Below is a set of records. Please retype every one exactly.

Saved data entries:
= = = = =

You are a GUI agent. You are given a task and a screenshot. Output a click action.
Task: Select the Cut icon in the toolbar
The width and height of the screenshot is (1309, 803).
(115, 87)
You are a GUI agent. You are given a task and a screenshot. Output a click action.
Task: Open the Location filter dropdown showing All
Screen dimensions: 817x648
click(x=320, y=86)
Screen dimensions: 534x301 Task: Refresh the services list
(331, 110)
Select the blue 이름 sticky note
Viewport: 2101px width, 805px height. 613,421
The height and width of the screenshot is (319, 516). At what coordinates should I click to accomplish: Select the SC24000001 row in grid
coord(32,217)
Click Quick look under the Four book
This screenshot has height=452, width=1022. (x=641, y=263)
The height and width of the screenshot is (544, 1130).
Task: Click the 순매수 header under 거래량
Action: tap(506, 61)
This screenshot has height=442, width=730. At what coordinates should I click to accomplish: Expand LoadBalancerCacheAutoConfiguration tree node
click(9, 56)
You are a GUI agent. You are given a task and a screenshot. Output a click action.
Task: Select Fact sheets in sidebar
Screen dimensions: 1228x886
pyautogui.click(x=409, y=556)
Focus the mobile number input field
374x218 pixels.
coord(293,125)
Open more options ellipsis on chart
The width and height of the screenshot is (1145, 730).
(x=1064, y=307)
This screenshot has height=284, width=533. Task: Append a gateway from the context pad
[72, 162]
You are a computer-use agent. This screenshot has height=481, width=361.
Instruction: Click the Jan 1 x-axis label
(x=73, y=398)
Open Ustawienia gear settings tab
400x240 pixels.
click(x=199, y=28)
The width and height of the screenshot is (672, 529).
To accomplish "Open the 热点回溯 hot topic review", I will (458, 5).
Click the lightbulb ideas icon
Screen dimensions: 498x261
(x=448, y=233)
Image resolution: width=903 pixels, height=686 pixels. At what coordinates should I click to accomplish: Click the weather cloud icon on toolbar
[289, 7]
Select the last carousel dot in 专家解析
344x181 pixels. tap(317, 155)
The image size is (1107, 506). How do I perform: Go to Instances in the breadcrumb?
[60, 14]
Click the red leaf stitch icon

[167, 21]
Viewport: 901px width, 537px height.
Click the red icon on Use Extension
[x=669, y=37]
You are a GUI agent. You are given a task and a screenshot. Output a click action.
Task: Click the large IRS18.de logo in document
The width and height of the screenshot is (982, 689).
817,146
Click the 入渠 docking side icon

= = = = =

ANSWER SPACE:
You are a GUI agent. You are given a task and a screenshot. Output a click action.
Task: Select the Cut icon in the toolbar
The width and height of the screenshot is (1309, 803).
(115, 87)
You are a GUI agent. You are given a task and a screenshot. Output a click action.
Task: Open the Location filter dropdown showing All
Screen dimensions: 817x648
click(x=320, y=86)
Screen dimensions: 534x301 Task: Refresh the services list
(331, 110)
Select the blue 이름 sticky note
Viewport: 2101px width, 805px height. 613,421
The height and width of the screenshot is (319, 516). At what coordinates should I click to accomplish: Select the SC24000001 row in grid
coord(32,217)
Click Quick look under the Four book
This screenshot has height=452, width=1022. (x=641, y=263)
The height and width of the screenshot is (544, 1130).
Task: Click the 순매수 header under 거래량
Action: tap(506, 61)
This screenshot has height=442, width=730. At what coordinates should I click to accomplish: Expand LoadBalancerCacheAutoConfiguration tree node
click(9, 56)
You are a GUI agent. You are given a task and a screenshot. Output a click action.
Task: Select Fact sheets in sidebar
Screen dimensions: 1228x886
pyautogui.click(x=409, y=556)
Focus the mobile number input field
374x218 pixels.
coord(293,125)
Open more options ellipsis on chart
The width and height of the screenshot is (1145, 730).
(x=1064, y=307)
This screenshot has height=284, width=533. Task: Append a gateway from the context pad
[72, 162]
You are a computer-use agent. This screenshot has height=481, width=361.
Instruction: Click the Jan 1 x-axis label
(x=73, y=398)
Open Ustawienia gear settings tab
400x240 pixels.
click(x=199, y=28)
The width and height of the screenshot is (672, 529).
To accomplish "Open the 热点回溯 hot topic review", I will (458, 5).
Click the lightbulb ideas icon
Screen dimensions: 498x261
(x=448, y=233)
Image resolution: width=903 pixels, height=686 pixels. At what coordinates should I click to accomplish: Click the weather cloud icon on toolbar
[289, 7]
Select the last carousel dot in 专家解析
344x181 pixels. tap(317, 155)
The image size is (1107, 506). How do I perform: Go to Instances in the breadcrumb?
[60, 14]
Click the red leaf stitch icon

[167, 21]
Viewport: 901px width, 537px height.
Click the red icon on Use Extension
[x=669, y=37]
You are a GUI agent. You are given a task and a screenshot. Output a click action.
Task: Click the large IRS18.de logo in document
The width and height of the screenshot is (982, 689).
817,146
Click the 入渠 docking side icon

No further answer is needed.